Energia rinnovabile e pane artigianale, nasce l’alleanza fra ènostra e Panificatori Agricoli Urbani
Presentata a Fa’ La Cosa Giusta! 2026, la collaborazione fra ènostra e Panificatori Agricoli Urbani lega elettricità rinnovabile, filiere del pane e mutualismo in un progetto comune di sostenibilità.
L’energia può alimentare un forno, ma anche un’idea diversa di economia. È in quest’ottica che nasce la partnership fra ènostra e Panificatori Agricoli Urbani, presentata a Fa’ La Cosa Giusta! 2026, la grande fiera della sostenibilità di cui Italia che Cambia è media partner.
ènostra è una cooperativa energetica che fornisce elettricità 100% rinnovabile e punta a costruire un sistema energetico più democratico, partecipato e legato ai territori, coinvolgendo direttamente soci e socie anche nello sviluppo di nuovi impianti e comunità energetiche.

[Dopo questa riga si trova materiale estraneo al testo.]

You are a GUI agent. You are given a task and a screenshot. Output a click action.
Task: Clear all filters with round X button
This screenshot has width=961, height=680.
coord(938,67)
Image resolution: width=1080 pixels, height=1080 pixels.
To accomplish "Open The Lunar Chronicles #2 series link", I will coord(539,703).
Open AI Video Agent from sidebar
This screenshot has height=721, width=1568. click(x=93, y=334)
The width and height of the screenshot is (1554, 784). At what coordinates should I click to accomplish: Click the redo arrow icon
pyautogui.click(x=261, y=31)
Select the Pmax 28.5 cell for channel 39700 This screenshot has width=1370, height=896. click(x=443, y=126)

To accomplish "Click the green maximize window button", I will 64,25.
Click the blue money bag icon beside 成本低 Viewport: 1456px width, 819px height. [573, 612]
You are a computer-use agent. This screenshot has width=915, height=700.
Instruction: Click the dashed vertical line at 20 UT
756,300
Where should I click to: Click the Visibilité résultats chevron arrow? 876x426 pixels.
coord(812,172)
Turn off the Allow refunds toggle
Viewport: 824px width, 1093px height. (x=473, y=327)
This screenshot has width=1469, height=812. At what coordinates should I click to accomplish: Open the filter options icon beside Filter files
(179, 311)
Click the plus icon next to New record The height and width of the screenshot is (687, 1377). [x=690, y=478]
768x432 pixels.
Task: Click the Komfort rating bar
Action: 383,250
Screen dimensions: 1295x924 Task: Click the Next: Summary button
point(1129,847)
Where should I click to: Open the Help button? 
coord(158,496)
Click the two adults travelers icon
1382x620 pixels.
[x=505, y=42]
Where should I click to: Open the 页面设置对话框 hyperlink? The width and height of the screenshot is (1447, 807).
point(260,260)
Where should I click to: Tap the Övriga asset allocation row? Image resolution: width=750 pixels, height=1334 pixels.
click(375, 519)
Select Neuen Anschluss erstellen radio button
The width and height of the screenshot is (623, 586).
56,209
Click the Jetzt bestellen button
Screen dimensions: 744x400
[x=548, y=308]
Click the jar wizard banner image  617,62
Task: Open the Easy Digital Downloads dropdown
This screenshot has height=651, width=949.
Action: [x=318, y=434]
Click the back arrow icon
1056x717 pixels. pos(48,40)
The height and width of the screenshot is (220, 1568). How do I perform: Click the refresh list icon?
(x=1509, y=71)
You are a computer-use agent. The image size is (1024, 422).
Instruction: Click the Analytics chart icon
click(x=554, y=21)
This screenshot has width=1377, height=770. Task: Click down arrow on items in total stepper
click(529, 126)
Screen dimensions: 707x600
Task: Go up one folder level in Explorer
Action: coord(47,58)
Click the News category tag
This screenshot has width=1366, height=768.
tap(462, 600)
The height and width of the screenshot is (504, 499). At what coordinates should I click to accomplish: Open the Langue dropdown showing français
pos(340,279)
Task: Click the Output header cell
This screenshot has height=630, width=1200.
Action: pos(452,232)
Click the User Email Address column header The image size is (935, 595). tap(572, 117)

I Panificatori Agricoli Urbani (PAU), invece, sono un’associazione culturale che riunisce fornai, mugnai e agricoltori impegnati a ricostruire una filiera del pane più trasparente e sostenibile, fondata sull’uso di farine agricole, cereali locali e rapporti più stretti fra produzione agricola e artigianato. Realtà diverse, ma accomunate dall’idea che beni essenziali come energia e cibo debbano nascere da filiere più giuste, cooperative e radicate nelle comunità.
La collaborazione punta a favorire l’uso di elettricità etica e rinnovabile nei laboratori e nei punti vendita dei panificatori che fanno parte di PAU, riducendo l’impatto ambientale di una produzione che, soprattutto nei forni elettrici, dipende in modo significativo dai costi e dalla provenienza dell’energia.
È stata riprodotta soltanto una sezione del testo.